(Stored items from a collection)

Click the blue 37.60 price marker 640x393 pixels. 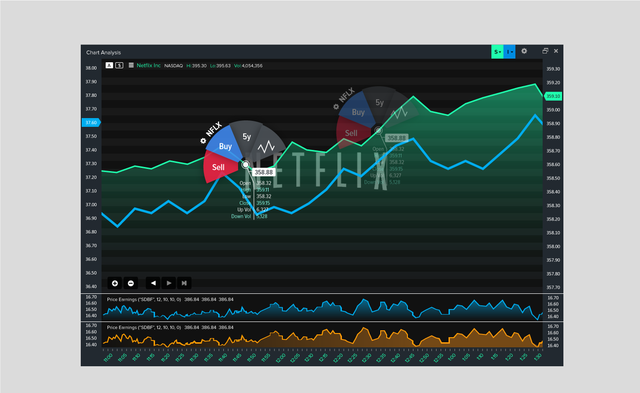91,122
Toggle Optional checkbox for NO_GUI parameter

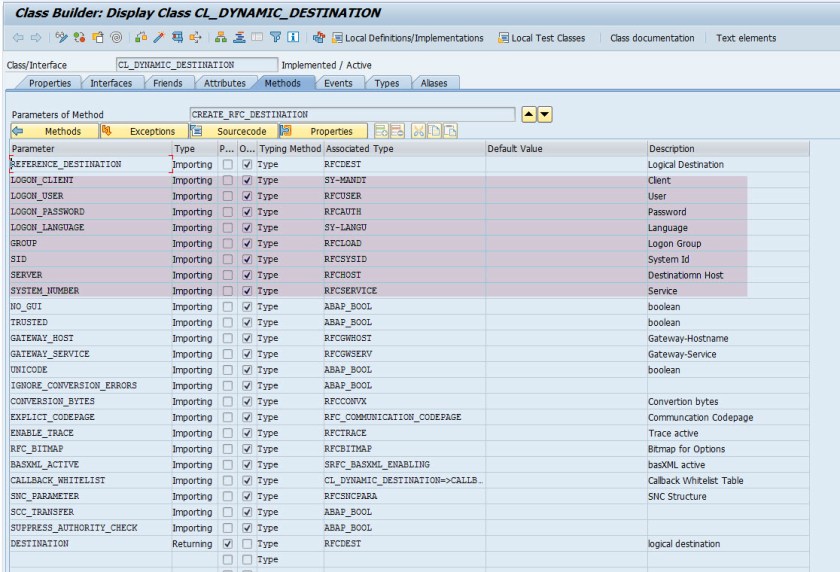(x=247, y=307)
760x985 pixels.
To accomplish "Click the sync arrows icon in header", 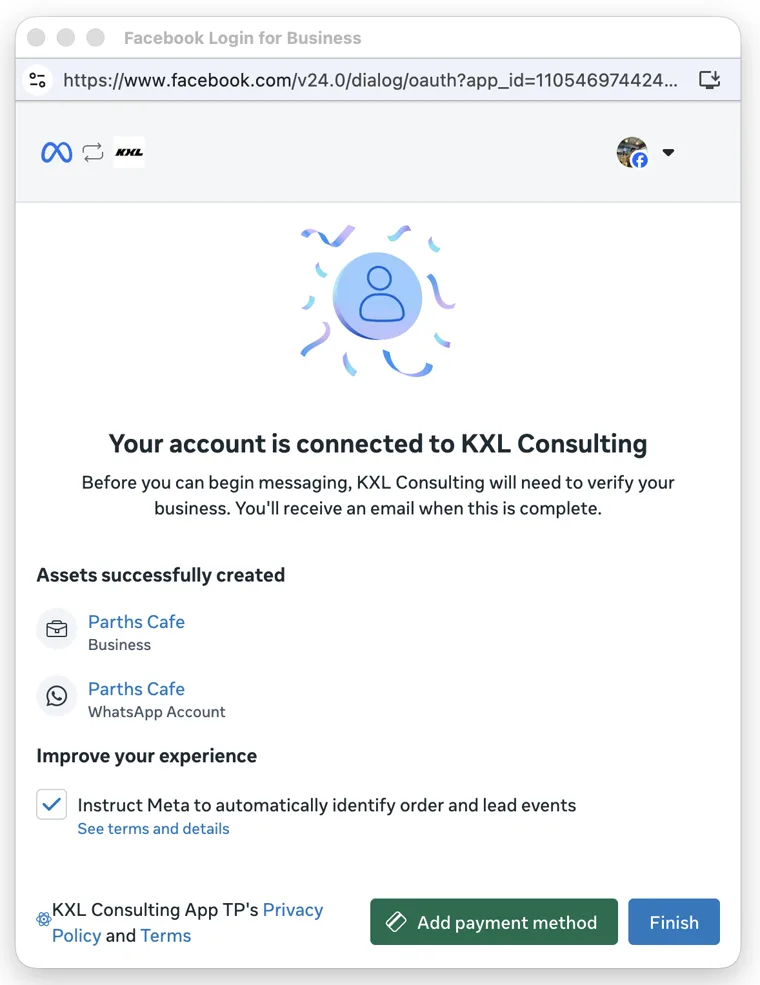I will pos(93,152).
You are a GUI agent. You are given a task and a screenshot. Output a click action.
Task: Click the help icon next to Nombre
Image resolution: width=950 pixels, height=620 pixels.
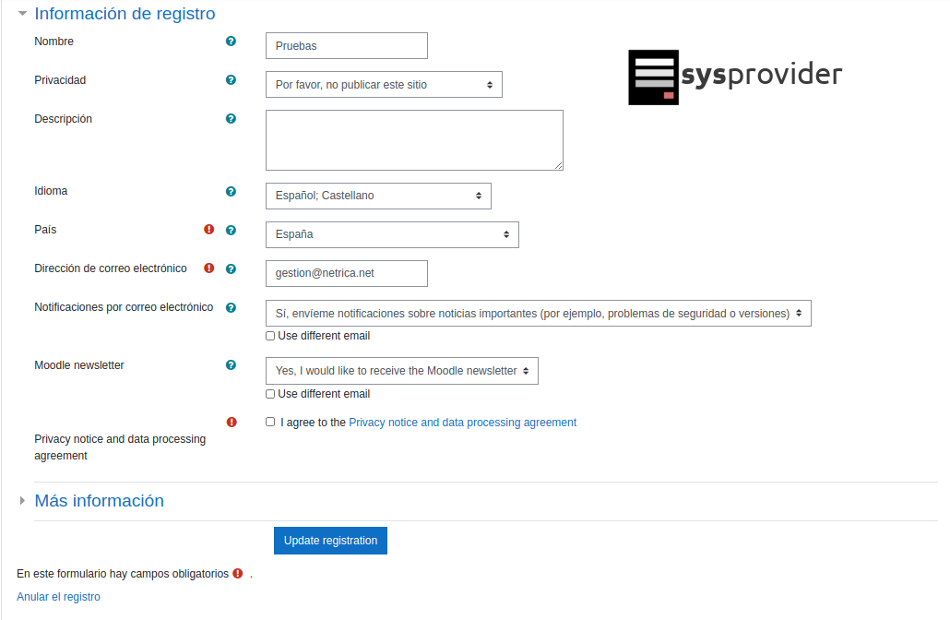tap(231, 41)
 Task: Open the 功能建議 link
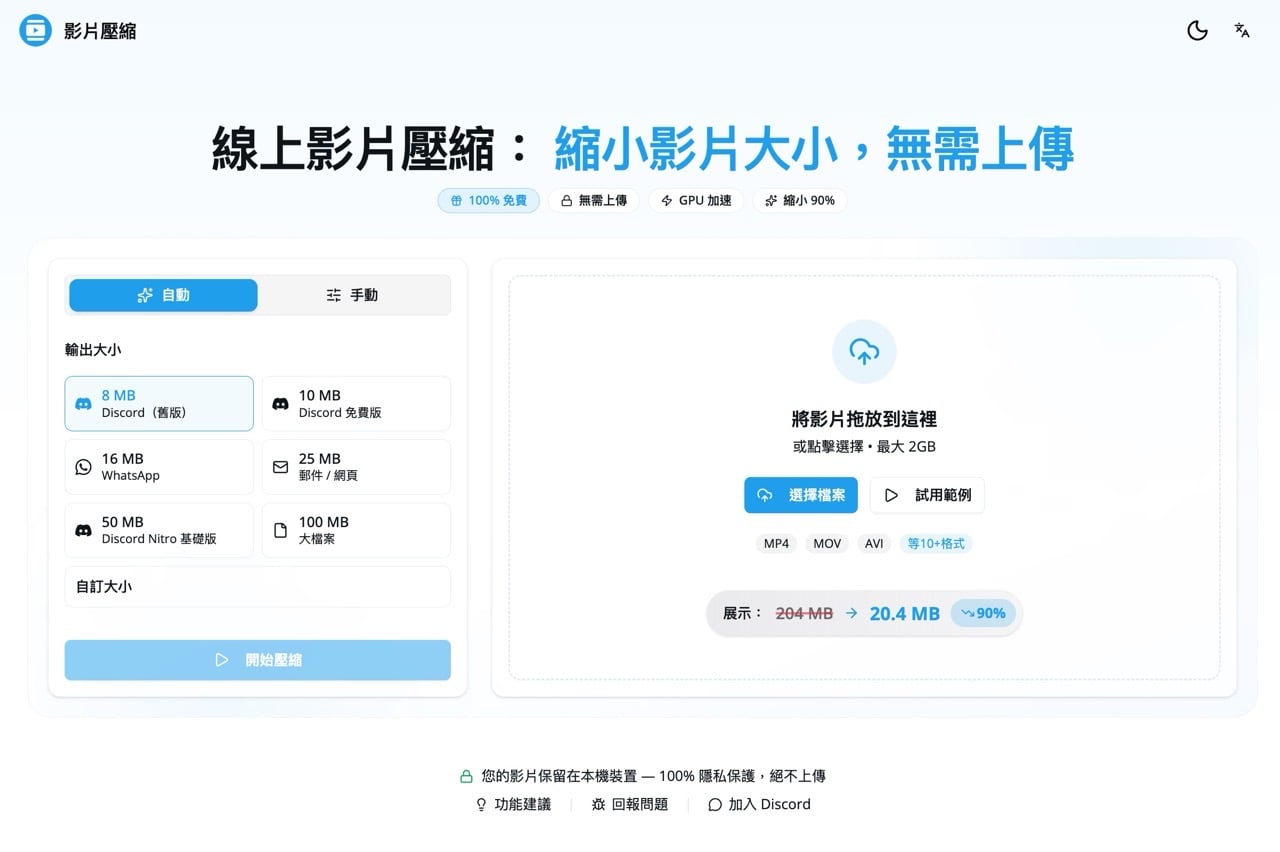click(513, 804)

_WHAT YOU NEED TO DO_. Your task is to restate word for word the lines from the one containing "Task: Click the help icon next to Nombre" through the last line of the data, both ends included, with no pictures.

_RESPONSE BELOW_.
Task: Click the help icon next to Nombre
Image resolution: width=950 pixels, height=620 pixels.
tap(231, 41)
 Task: Open the 功能建議 link
click(513, 804)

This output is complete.